• [TASK OBJECTIVE]: Retype the entries. Match them exactly.

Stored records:
------------------------------
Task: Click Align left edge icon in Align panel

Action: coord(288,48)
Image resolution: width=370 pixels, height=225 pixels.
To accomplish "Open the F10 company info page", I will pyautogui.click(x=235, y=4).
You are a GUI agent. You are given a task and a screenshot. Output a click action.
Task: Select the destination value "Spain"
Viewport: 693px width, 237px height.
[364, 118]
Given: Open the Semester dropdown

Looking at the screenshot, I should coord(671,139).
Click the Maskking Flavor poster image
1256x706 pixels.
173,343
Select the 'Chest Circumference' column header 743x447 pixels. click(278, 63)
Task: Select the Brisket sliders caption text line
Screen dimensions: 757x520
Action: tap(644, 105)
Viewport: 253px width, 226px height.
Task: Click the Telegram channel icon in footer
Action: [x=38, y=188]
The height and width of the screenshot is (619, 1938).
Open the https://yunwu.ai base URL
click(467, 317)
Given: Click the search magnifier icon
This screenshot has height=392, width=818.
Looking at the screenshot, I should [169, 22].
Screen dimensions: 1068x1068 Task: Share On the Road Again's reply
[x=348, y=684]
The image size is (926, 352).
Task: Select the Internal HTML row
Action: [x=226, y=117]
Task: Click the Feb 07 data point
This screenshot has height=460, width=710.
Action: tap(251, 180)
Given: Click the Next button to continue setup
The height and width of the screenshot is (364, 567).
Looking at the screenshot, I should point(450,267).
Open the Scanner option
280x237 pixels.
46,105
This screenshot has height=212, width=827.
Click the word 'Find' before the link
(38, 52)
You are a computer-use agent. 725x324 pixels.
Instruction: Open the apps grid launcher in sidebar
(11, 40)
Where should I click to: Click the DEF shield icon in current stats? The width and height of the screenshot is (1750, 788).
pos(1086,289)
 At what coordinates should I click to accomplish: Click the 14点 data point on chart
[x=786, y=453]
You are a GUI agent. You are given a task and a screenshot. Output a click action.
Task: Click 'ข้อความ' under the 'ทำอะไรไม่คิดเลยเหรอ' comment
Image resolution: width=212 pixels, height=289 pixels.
------------------------------
• [PROBLEM SOLUTION]:
Task: Click Align left edge icon in Align panel

Action: coord(288,48)
Image resolution: width=370 pixels, height=225 pixels.
To accomplish "Open the F10 company info page", I will pyautogui.click(x=235, y=4).
You are a GUI agent. You are given a task and a screenshot. Output a click action.
Task: Select the destination value "Spain"
Viewport: 693px width, 237px height.
[364, 118]
Given: Open the Semester dropdown

Looking at the screenshot, I should coord(671,139).
Click the Maskking Flavor poster image
1256x706 pixels.
173,343
Select the 'Chest Circumference' column header 743x447 pixels. click(278, 63)
Task: Select the Brisket sliders caption text line
Screen dimensions: 757x520
Action: tap(644, 105)
Viewport: 253px width, 226px height.
Task: Click the Telegram channel icon in footer
Action: [x=38, y=188]
The height and width of the screenshot is (619, 1938).
Open the https://yunwu.ai base URL
click(467, 317)
Given: Click the search magnifier icon
This screenshot has height=392, width=818.
Looking at the screenshot, I should [169, 22].
Screen dimensions: 1068x1068 Task: Share On the Road Again's reply
[x=348, y=684]
The image size is (926, 352).
Task: Select the Internal HTML row
Action: [x=226, y=117]
Task: Click the Feb 07 data point
This screenshot has height=460, width=710.
Action: tap(251, 180)
Given: Click the Next button to continue setup
The height and width of the screenshot is (364, 567).
Looking at the screenshot, I should point(450,267).
Open the Scanner option
280x237 pixels.
46,105
This screenshot has height=212, width=827.
Click the word 'Find' before the link
(38, 52)
You are a computer-use agent. 725x324 pixels.
Instruction: Open the apps grid launcher in sidebar
(11, 40)
Where should I click to: Click the DEF shield icon in current stats? The width and height of the screenshot is (1750, 788).
pos(1086,289)
 At what coordinates should I click to accomplish: Click the 14点 data point on chart
[x=786, y=453]
You are a GUI agent. You are given a task and a screenshot. Output a click action.
Task: Click 'ข้อความ' under the 'ทำอะไรไม่คิดเลยเหรอ' comment
Image resolution: width=212 pixels, height=289 pixels.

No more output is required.